The Summary

The single 3×3 filter detected blight boundaries. But Kvrothja's fields had more going on than boundaries.

Kvrothja: Your system detects the edge of a cluster well. But it misses isolated blighted plots — single sick plants with no cluster around them. And it does not detect the density of a cluster — a sparse cluster of three plots is different from a dense cluster of twelve.

Trviksha needed the network to detect multiple kinds of patterns, not just one.

Many Filters

She added more scanning teams. Instead of one 3×3 filter sliding across the field, she trained four filters simultaneously, each with its own nine weights:

Filter A: Detected blight boundaries — the advancing edge of a cluster. Filter B: Detected isolated blight — single blighted plots surrounded by healthy ones. Filter C: Detected dense clusters — areas where many adjacent plots were all blighted. Filter D: Detected healthy corridors — strips of healthy plots between two blighted areas.

Each filter scanned the entire field independently, producing its own grid of outputs. Where Filter A saw a strong boundary, its output was high at that position. Where Filter B saw an isolated case, its output was high there instead. Each filter "saw" the field through its own lens.

Trviksha: Each filter produces a map. Not a map of the field itself, but a map of where that filter's pattern appears. Filter A's map shows where the boundaries are. Filter B's map shows where the isolated cases are. Four filters, four maps.

Blortz: Four views of the same field, each highlighting a different kind of pattern.

These output grids — one per filter — were feature maps. Each feature map was the same size as the input field (roughly), but instead of showing raw blight status, it showed the strength of a particular pattern at each location. The feature maps were the network's internal representation of the field — translated from "what is here" into "what patterns are here."

Too Much Detail

Four feature maps, each 18×18 (slightly smaller than the 20×20 input because the 3×3 window could not extend beyond the edges). That was four times 324 values — nearly thirteen hundred numbers per field. Kvrothja did not need this level of detail.

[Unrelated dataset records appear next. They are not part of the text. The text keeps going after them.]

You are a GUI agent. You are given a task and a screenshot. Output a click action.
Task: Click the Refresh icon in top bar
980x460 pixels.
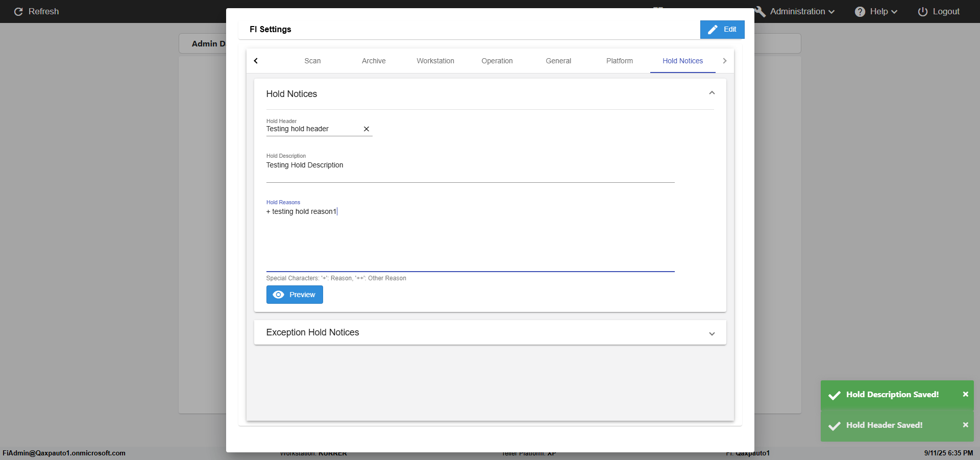click(x=18, y=11)
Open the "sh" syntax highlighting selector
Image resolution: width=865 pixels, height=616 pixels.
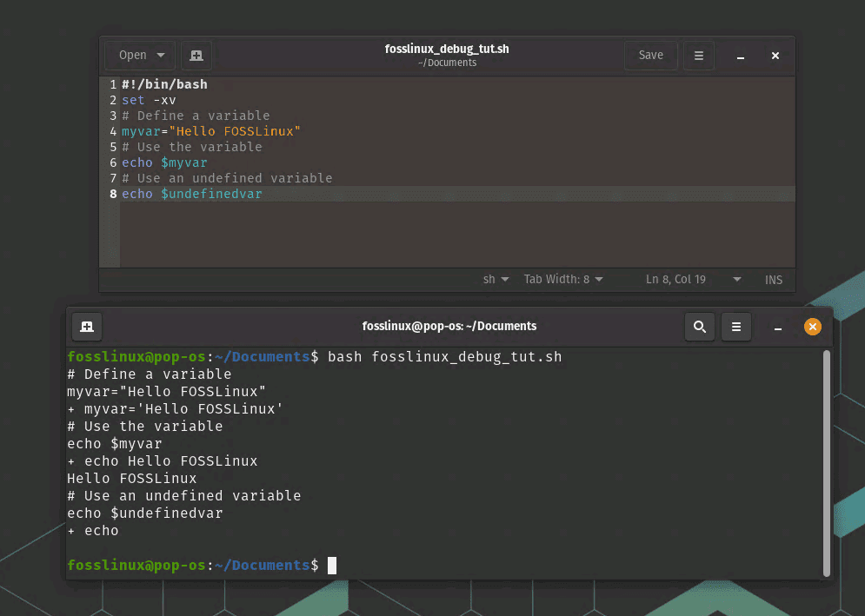pyautogui.click(x=495, y=279)
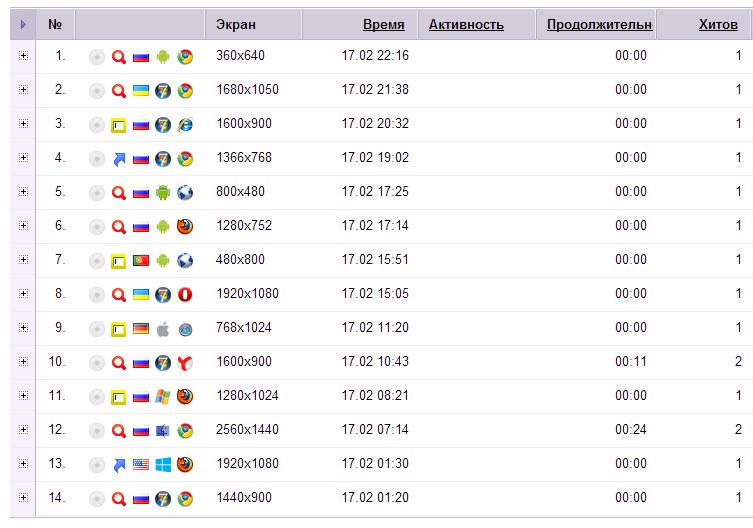
Task: Sort visits by Активность header
Action: point(466,24)
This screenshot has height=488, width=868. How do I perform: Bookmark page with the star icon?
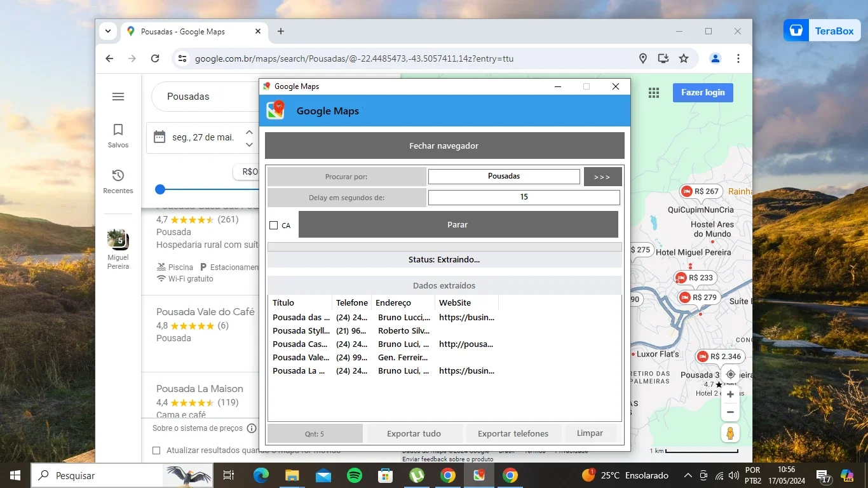click(684, 58)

Kvrothja: I do not treat individual plots. I treat quadrants. My workers can apply soil treatment to a section of the field — say, a 5×5 area. I need to know which sections are at risk, not which individual plots.

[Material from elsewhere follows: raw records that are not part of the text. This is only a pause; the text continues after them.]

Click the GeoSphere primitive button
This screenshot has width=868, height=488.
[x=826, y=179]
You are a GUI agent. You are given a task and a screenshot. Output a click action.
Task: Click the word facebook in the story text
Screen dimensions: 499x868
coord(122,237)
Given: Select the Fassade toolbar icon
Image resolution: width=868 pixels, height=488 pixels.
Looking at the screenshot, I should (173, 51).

Trviksha needed to compress the feature maps. The question was how to reduce the resolution without losing the important information.

Pooling

She divided each feature map into non-overlapping 3×3 blocks. For each block, she took a single summary value: the maximum. If any position within the block showed a strong pattern, the block's summary was high. If no position showed the pattern, the summary was low.

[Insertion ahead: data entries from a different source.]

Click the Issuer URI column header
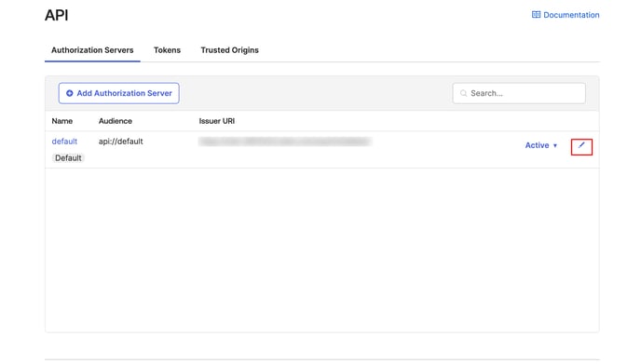Screen dimensions: 641x364 [217, 121]
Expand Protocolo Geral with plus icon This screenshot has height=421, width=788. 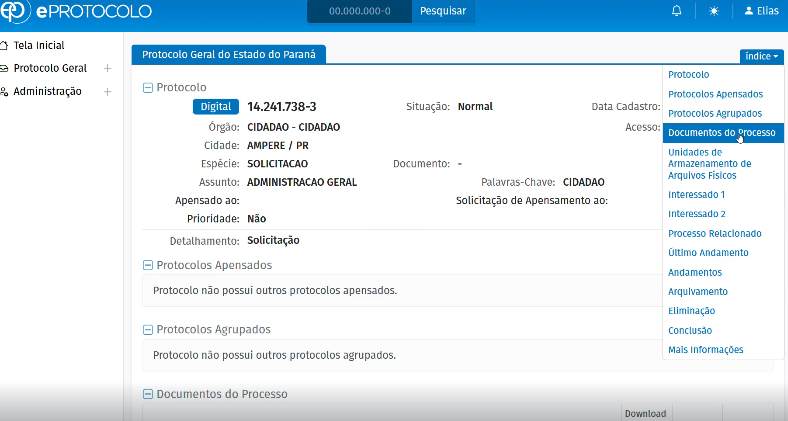coord(107,69)

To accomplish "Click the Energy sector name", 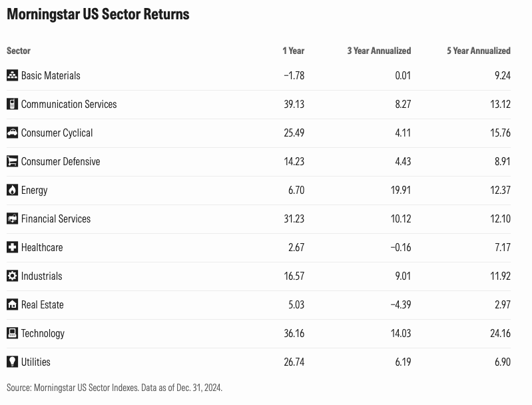I will pyautogui.click(x=35, y=190).
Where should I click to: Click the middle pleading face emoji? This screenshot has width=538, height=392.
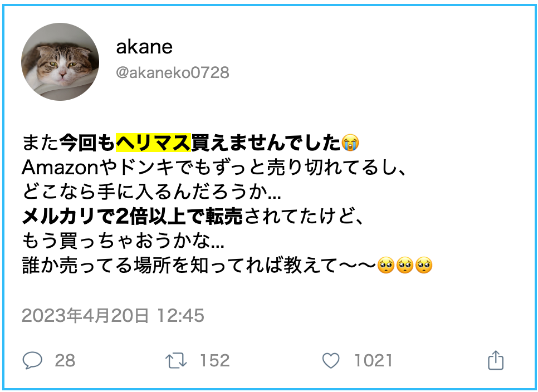pos(405,265)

Trviksha: The question changes from "is there blight at this exact position?" to "is there blight somewhere in this block?" The answer is yes if any plot in the block is affected. Taking the maximum preserves the strongest signal while discarding the precise location within the block.

Each 18×18 feature map, divided into 3×3 blocks, became a 6×6 summary. Four feature maps became four 6×6 summaries — 144 values instead of 1,296. A ninefold reduction in information, but the critical patterns survived.

A feature map (18×18 grid of varying shades) being divided into 3×3 blocks. Each block is replaced by a single value — the maximum within the block. The resulting 6×6 grid is much smaller but preserves the rough locations of the strongest patterns. A velociraptor picks the brightest pebble from each block

Kvrothja: Now your 6×6 summary roughly corresponds to my treatment sections. Each cell in the summary tells me whether that section of the field has a blight pattern worth treating.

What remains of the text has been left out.